Top of Excerpt to read

We like to dine at home, which is the trend nowadays. I have a good cellar of aged wines to tap into. But even those seniors who don't have a cellar, it's still significantly cheaper to buy steak and wine and serve them at home. Restaurants are hurting themselves with these high mark-ups.

And this brings me back to my annoyances: restaurants should be less focused on mass producers of common wines marked up 300-400 percent. Instead, they should find the small producers who will appeal to the curious consumer and whose prices are more moderate. They are out there -- I taste these wines every week. 

Sure, these producers may not be able to replenish inventory but why not have a list of daily specials? When they run out, list something else. I've seen this done in restaurants with great success. Those restaurant owners who aren't lazy and who are willing to spend some time on their wine lists will reap the rewards.

 

 

Game of Wine

I don't know what's more addictive: wine or Game of Thrones. But, now you can have both.

Vintage Wine Estates has more wine choices of Games of Throne wine, created in cooperation with the award-winning HBO drama. Wine is featured in many scenes.

The wines includes chardonnay, cabernet sauvignon, red blend and the new pinot noir. The corks are imprinted with either the House Tyrell or House Martell sigil.

These wines are available at www.gamesofthroneswines.com

 

Is the wholesaler in jeopardy?

More and more people are getting their wines directly from producers and that's a trend that should concern wholesalers and retailers who are losing their cuts. 

According to Gomberg, Fredrikson Associates, a wine industry data collection firm, direct-to-consumer sales accounted for 10 percent of the wine retail market in 2017. Volume increased 158 percent over the previous year.  The trend is obvious.

Most of the DtC business is from wineries with limited production and who have a hard time getting attention from distributors who don't want to mess with them. According to Forbes, 80 percent of total domestic wineries produce no more than 5,000 annual cases each.

I was recently talking to Ryan Harris, president of Domaine Serene in the Williamette Valley, about this issue. He said 80 percent of Domaine Serene's revenue is from direct-to-consumer sales and that represents about 50 percent of their volume. Those numbers stunned me because I don't consider Domaine Serene to be small.

It is the same conclusion I've heard from other producers who focus on expensive, high-end wines. Wholesalers focus on large producers -- Constellation, Treasury Wine Estates, Gallo and Kendall-Jackson, for instance -- who can keep the pipeline filled. Expensive wines with small productions can't get the attention of wholesalers focused primarily on quantity and numbers.

Harris' two numbers show the attraction of stronger marketing in DtC sales: you can make more money if you eliminate the middlemen.

Domaine Serene has a strong wine club. West Coast producers have amped up their wine clubs and hospitality centers that attract tourists to their facilities. That, coupled with more liberal laws regarding the shipment of alcoholic beverages, and you have a movement. However, it's not necessary positive for consumers.

Bottom of Excerpt to read
Top of Provided information

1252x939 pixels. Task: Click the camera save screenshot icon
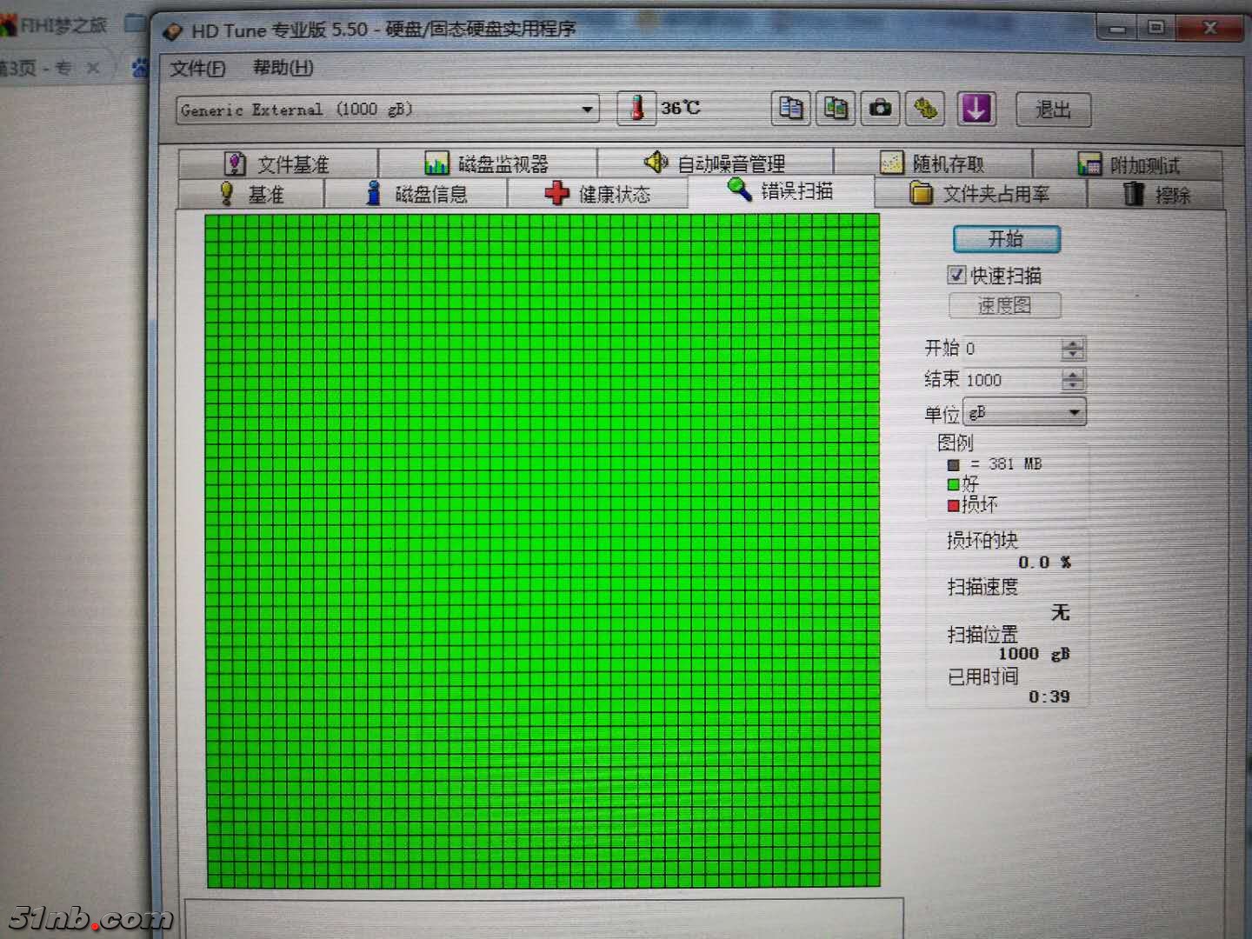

Bottom of Provided information
Top of Provided information

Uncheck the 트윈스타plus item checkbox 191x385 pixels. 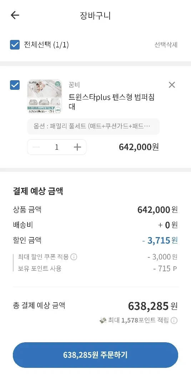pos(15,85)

Bottom of Provided information

> [Exercise 1]: In the wine column, switch "high-end" to "luxury" and write the passage out again, starting with "I was recently" and going on through "quantity and numbers.".
> [Exercise 2]: According to the wine column, what share of Domaine Serene's revenue comes from direct-to-consumer sales?

> [Exercise output 1]:
I was recently talking to Ryan Harris, president of Domaine Serene in the Williamette Valley, about this issue. He said 80 percent of Domaine Serene's revenue is from direct-to-consumer sales and that represents about 50 percent of their volume. Those numbers stunned me because I don't consider Domaine Serene to be small.

It is the same conclusion I've heard from other producers who focus on expensive, luxury wines. Wholesalers focus on large producers -- Constellation, Treasury Wine Estates, Gallo and Kendall-Jackson, for instance -- who can keep the pipeline filled. Expensive wines with small productions can't get the attention of wholesalers focused primarily on quantity and numbers.

> [Exercise output 2]: 80 percent